== Supplied material ==
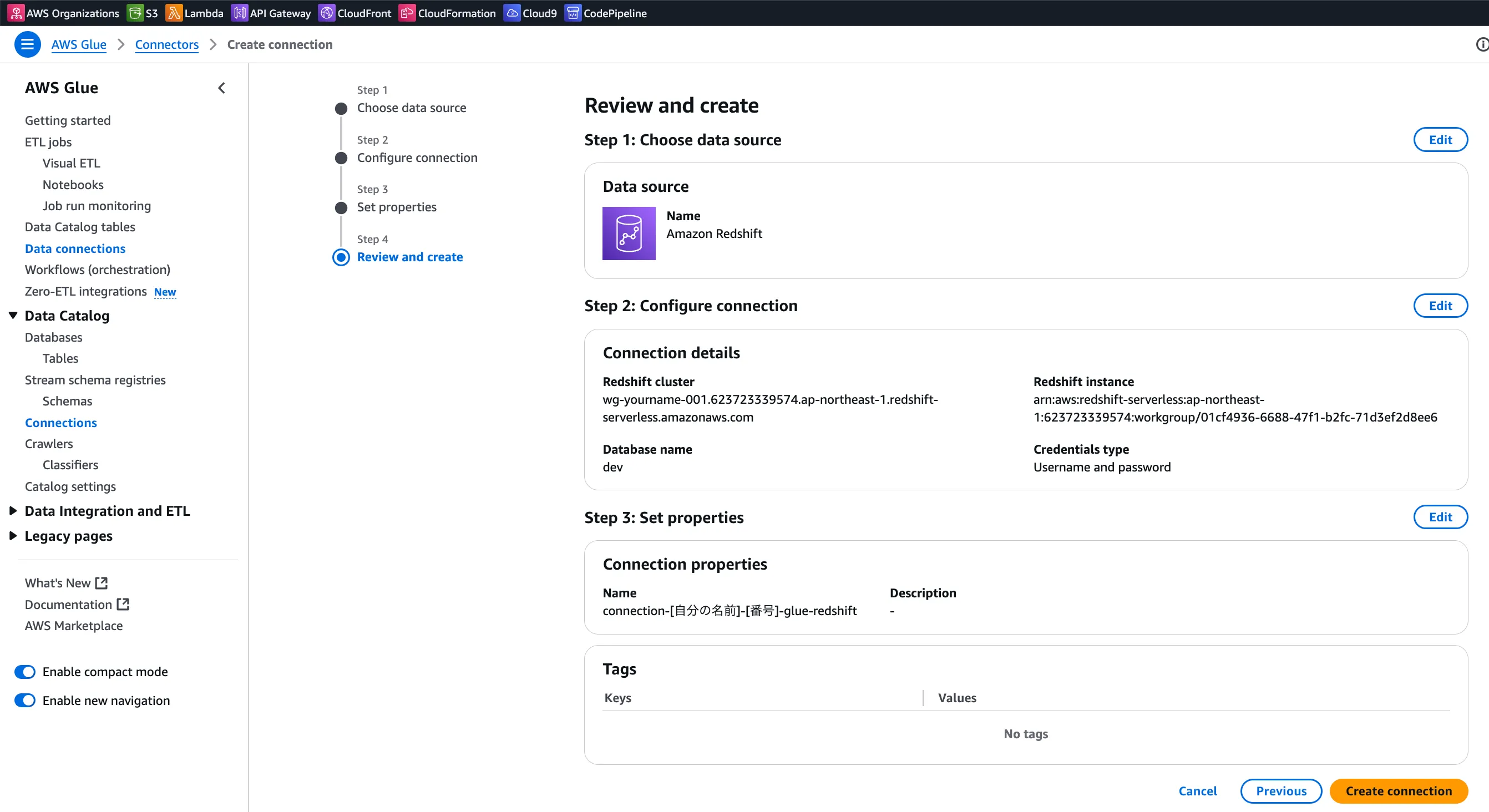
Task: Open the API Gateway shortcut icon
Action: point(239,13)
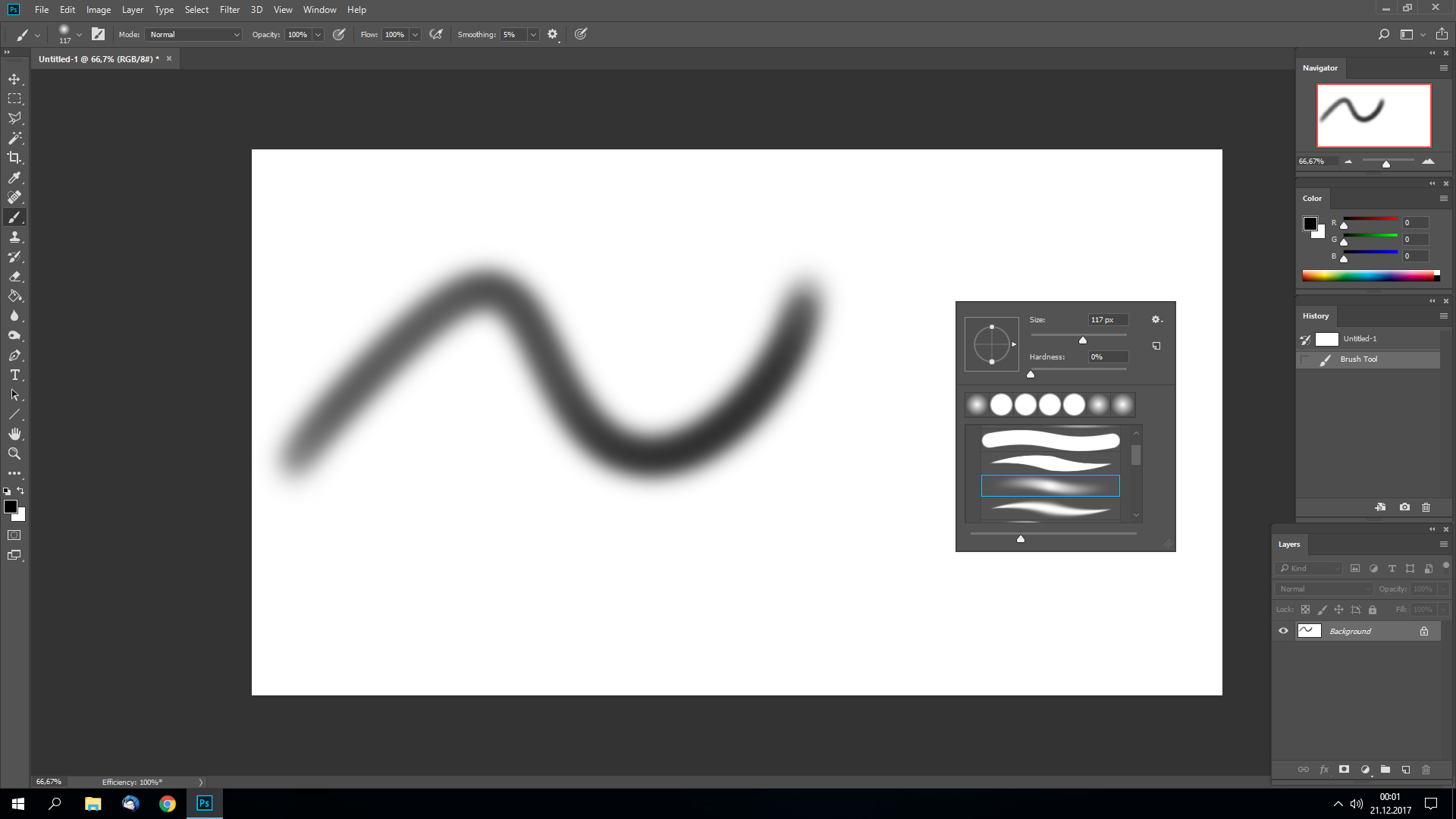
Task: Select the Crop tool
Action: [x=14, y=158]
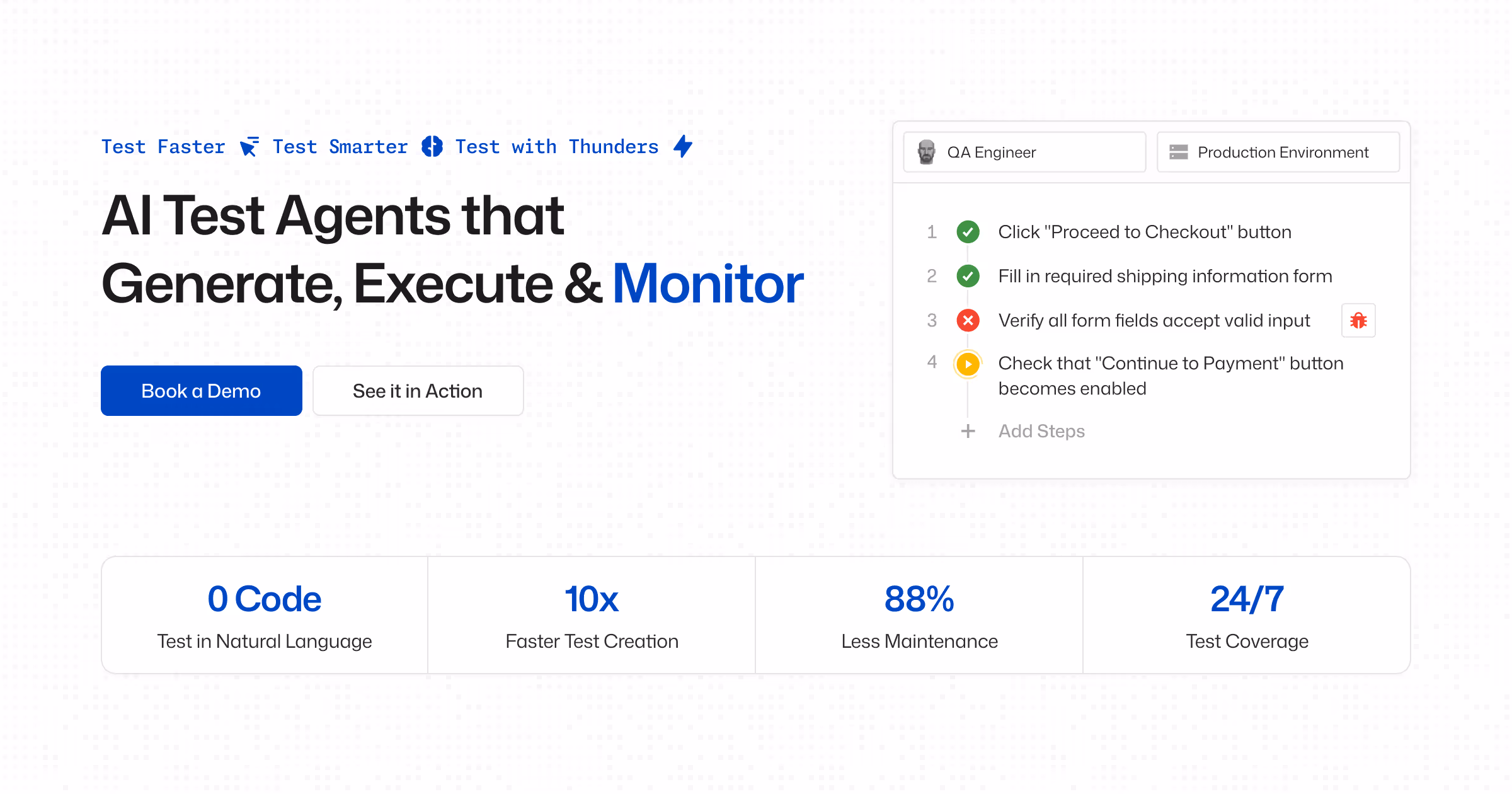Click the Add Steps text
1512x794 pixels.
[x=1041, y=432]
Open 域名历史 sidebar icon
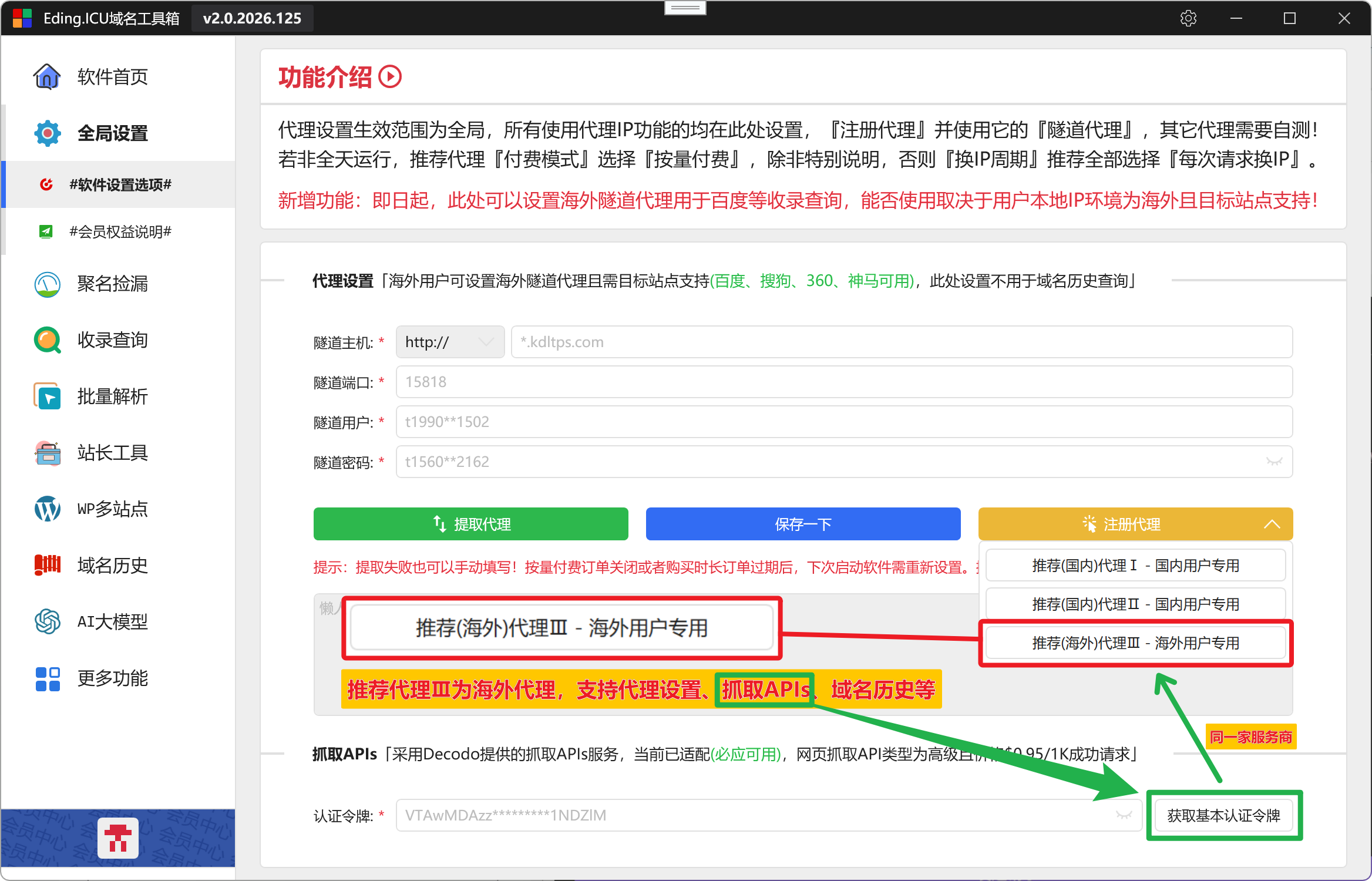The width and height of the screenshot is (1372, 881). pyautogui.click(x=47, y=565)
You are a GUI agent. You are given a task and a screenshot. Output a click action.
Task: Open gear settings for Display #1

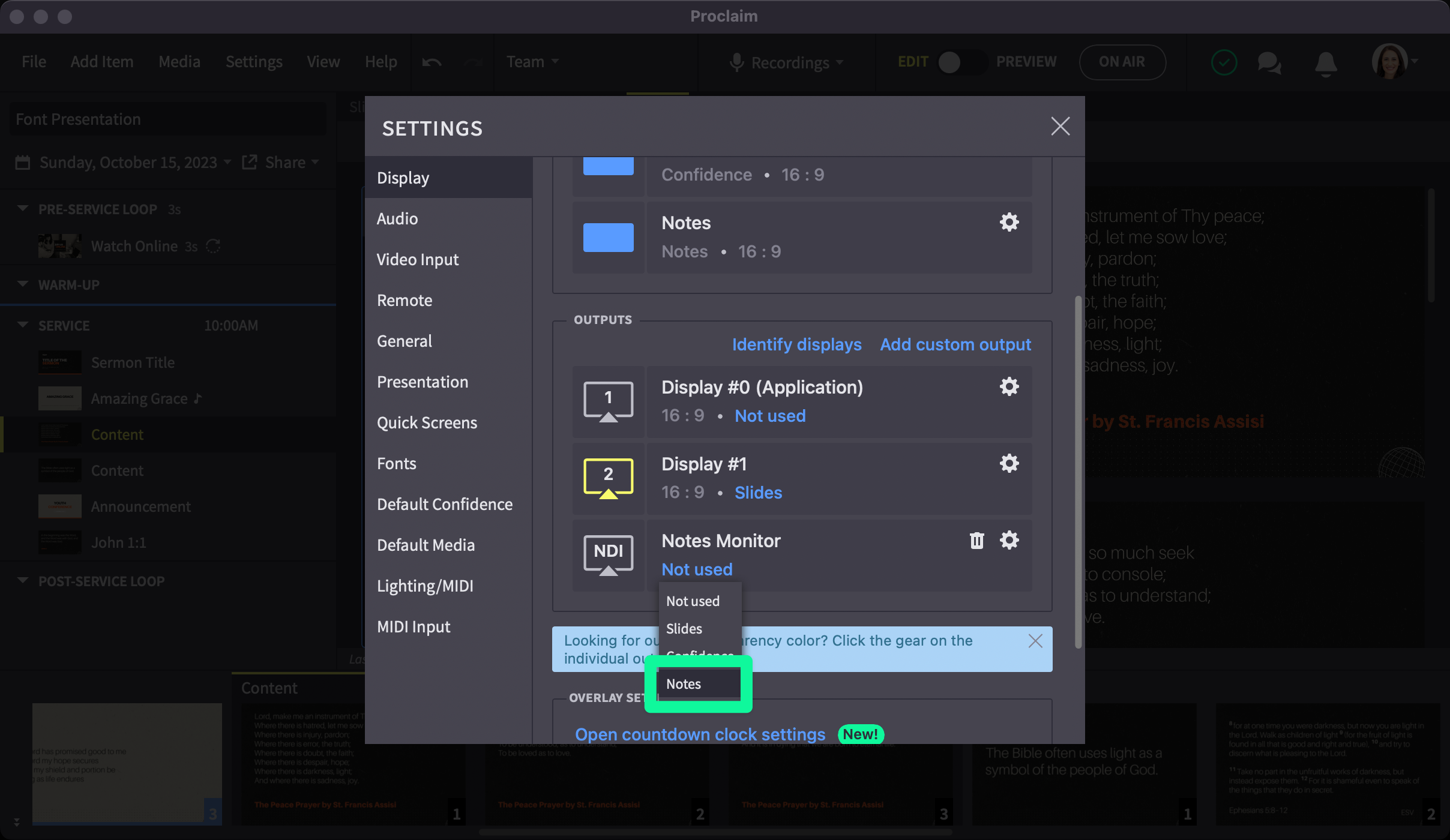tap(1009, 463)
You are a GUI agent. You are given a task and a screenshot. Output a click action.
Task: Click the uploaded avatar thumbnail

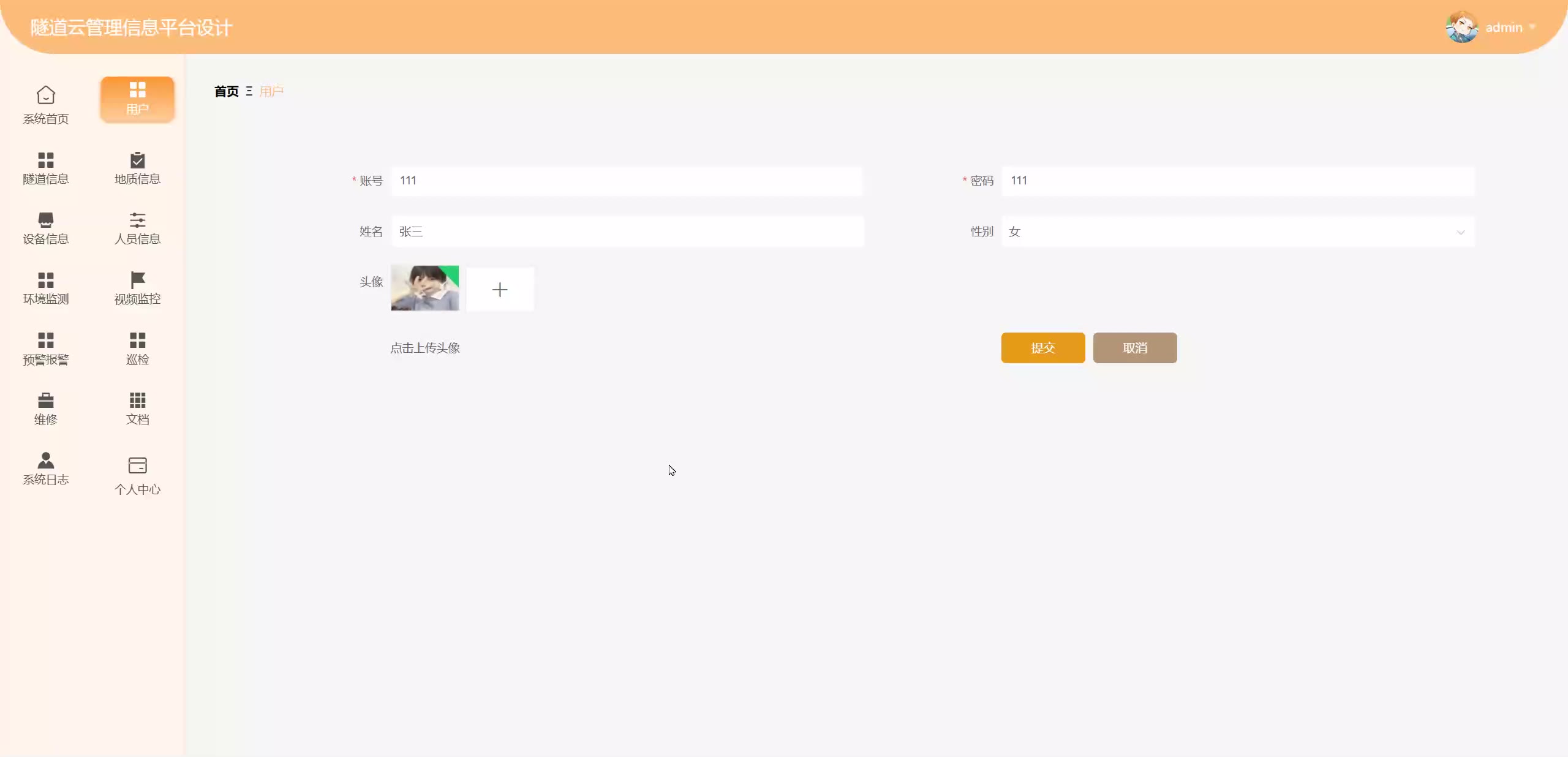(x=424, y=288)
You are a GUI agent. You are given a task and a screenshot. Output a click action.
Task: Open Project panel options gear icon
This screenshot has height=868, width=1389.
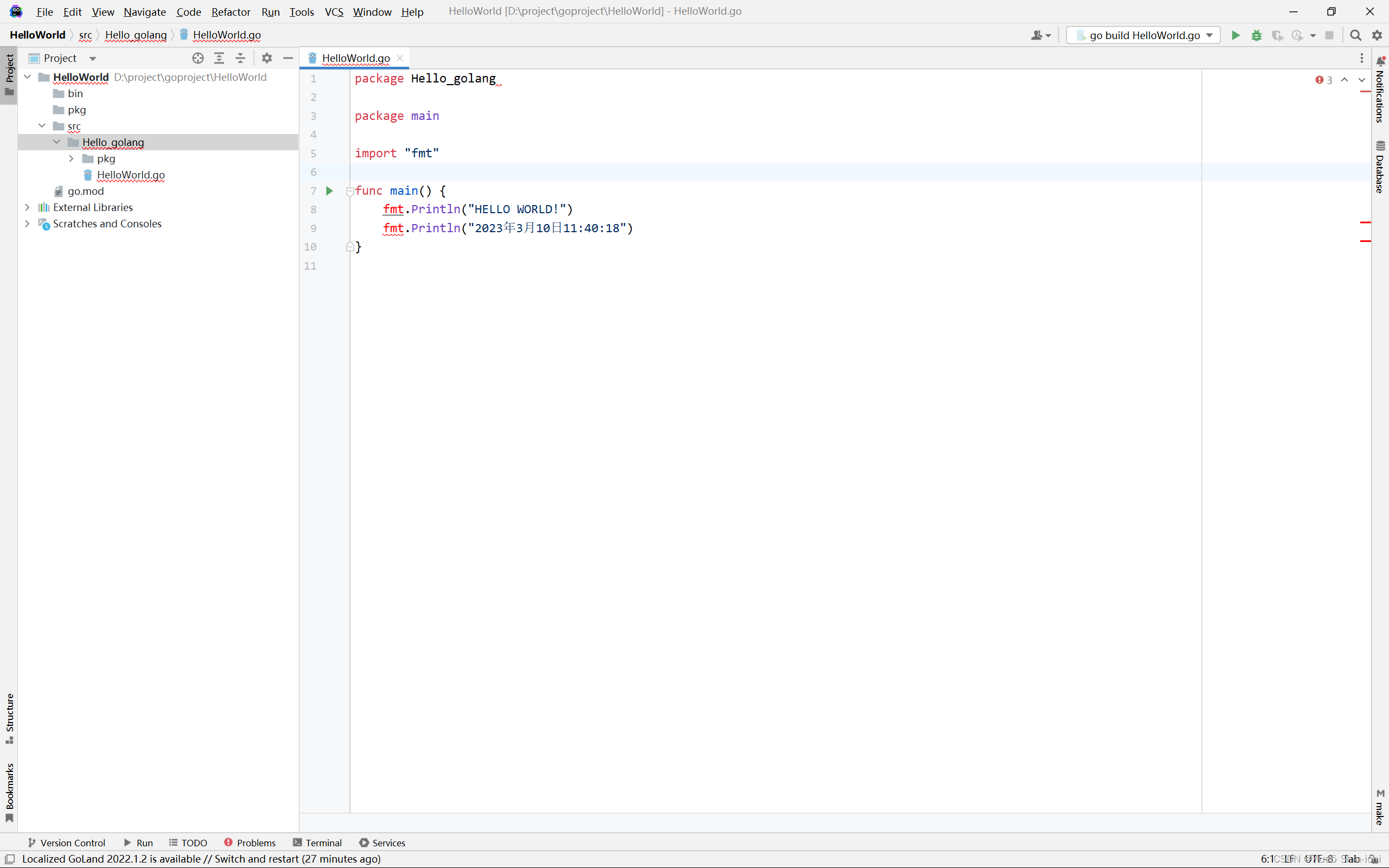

== Work task ==
Every line from the line containing "Task: Open Project panel options gear icon" through the last line above is to be printed exactly. Pictures are not copied.

== Answer to this exercise ==
Task: Open Project panel options gear icon
This screenshot has height=868, width=1389.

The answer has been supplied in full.